-- Start of GIVEN RECORDS --

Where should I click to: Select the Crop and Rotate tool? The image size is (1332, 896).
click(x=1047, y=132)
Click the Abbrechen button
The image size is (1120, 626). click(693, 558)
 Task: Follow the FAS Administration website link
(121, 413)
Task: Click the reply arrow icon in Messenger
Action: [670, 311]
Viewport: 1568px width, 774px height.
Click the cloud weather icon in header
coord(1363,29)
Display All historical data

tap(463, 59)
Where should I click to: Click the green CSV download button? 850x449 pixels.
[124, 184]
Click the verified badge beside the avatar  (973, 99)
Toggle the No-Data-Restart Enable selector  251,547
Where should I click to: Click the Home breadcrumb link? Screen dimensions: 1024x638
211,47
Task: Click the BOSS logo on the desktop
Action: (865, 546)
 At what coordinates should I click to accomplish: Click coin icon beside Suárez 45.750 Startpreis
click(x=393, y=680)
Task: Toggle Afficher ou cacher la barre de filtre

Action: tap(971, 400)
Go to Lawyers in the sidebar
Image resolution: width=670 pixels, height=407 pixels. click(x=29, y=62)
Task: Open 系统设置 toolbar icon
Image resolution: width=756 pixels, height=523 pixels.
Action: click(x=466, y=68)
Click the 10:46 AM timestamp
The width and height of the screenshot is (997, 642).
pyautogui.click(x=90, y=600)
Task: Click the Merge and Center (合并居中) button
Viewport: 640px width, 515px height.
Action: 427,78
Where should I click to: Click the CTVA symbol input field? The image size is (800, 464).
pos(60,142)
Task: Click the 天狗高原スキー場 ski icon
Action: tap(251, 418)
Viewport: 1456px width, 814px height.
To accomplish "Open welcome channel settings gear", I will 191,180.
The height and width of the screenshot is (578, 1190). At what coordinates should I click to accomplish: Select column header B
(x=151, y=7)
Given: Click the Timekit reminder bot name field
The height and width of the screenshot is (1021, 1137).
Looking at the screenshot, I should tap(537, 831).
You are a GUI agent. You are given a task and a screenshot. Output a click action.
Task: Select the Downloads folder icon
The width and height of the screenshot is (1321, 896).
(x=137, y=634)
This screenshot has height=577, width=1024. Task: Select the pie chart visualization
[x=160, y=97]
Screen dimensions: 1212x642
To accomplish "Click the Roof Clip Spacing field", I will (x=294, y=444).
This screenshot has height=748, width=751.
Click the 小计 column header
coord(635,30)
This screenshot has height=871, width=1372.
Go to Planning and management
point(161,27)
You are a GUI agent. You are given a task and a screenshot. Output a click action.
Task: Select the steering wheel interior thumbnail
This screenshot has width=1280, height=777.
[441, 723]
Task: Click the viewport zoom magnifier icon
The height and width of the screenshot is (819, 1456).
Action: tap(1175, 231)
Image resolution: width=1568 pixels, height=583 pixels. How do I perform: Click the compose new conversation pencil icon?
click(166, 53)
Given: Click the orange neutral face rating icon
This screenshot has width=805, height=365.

-- End of GIVEN RECORDS --

GIVEN PROBLEM
Revise the rows above so that every "Where should I click to" becomes "Which spot should I click to", with everything else left unchanged.

THE OUTPUT
Which spot should I click to: Select the Crop and Rotate tool? The image size is (1332, 896).
click(x=1047, y=132)
Click the Abbrechen button
The image size is (1120, 626). click(693, 558)
 Task: Follow the FAS Administration website link
(121, 413)
Task: Click the reply arrow icon in Messenger
Action: [670, 311]
Viewport: 1568px width, 774px height.
Click the cloud weather icon in header
coord(1363,29)
Display All historical data

tap(463, 59)
Which spot should I click to: Click the green CSV download button? 850x449 pixels.
[124, 184]
Click the verified badge beside the avatar  (973, 99)
Toggle the No-Data-Restart Enable selector  251,547
Which spot should I click to: Click the Home breadcrumb link? Screen dimensions: 1024x638
211,47
Task: Click the BOSS logo on the desktop
Action: (865, 546)
 At what coordinates should I click to accomplish: Click coin icon beside Suárez 45.750 Startpreis
click(x=393, y=680)
Task: Toggle Afficher ou cacher la barre de filtre

Action: tap(971, 400)
Go to Lawyers in the sidebar
Image resolution: width=670 pixels, height=407 pixels. click(x=29, y=62)
Task: Open 系统设置 toolbar icon
Image resolution: width=756 pixels, height=523 pixels.
Action: click(x=466, y=68)
Click the 10:46 AM timestamp
The width and height of the screenshot is (997, 642).
pyautogui.click(x=90, y=600)
Task: Click the Merge and Center (合并居中) button
Viewport: 640px width, 515px height.
Action: 427,78
Which spot should I click to: Click the CTVA symbol input field? The image size is (800, 464).
pos(60,142)
Task: Click the 天狗高原スキー場 ski icon
Action: tap(251, 418)
Viewport: 1456px width, 814px height.
To accomplish "Open welcome channel settings gear", I will 191,180.
The height and width of the screenshot is (578, 1190). At what coordinates should I click to accomplish: Select column header B
(x=151, y=7)
Given: Click the Timekit reminder bot name field
The height and width of the screenshot is (1021, 1137).
Looking at the screenshot, I should tap(537, 831).
You are a GUI agent. You are given a task and a screenshot. Output a click action.
Task: Select the Downloads folder icon
The width and height of the screenshot is (1321, 896).
(x=137, y=634)
This screenshot has height=577, width=1024. Task: Select the pie chart visualization
[x=160, y=97]
Screen dimensions: 1212x642
To accomplish "Click the Roof Clip Spacing field", I will (x=294, y=444).
This screenshot has height=748, width=751.
Click the 小计 column header
coord(635,30)
This screenshot has height=871, width=1372.
Go to Planning and management
point(161,27)
You are a GUI agent. You are given a task and a screenshot. Output a click action.
Task: Select the steering wheel interior thumbnail
This screenshot has width=1280, height=777.
[441, 723]
Task: Click the viewport zoom magnifier icon
The height and width of the screenshot is (819, 1456).
Action: tap(1175, 231)
Image resolution: width=1568 pixels, height=583 pixels. How do I perform: Click the compose new conversation pencil icon?
click(166, 53)
Given: Click the orange neutral face rating icon
This screenshot has width=805, height=365.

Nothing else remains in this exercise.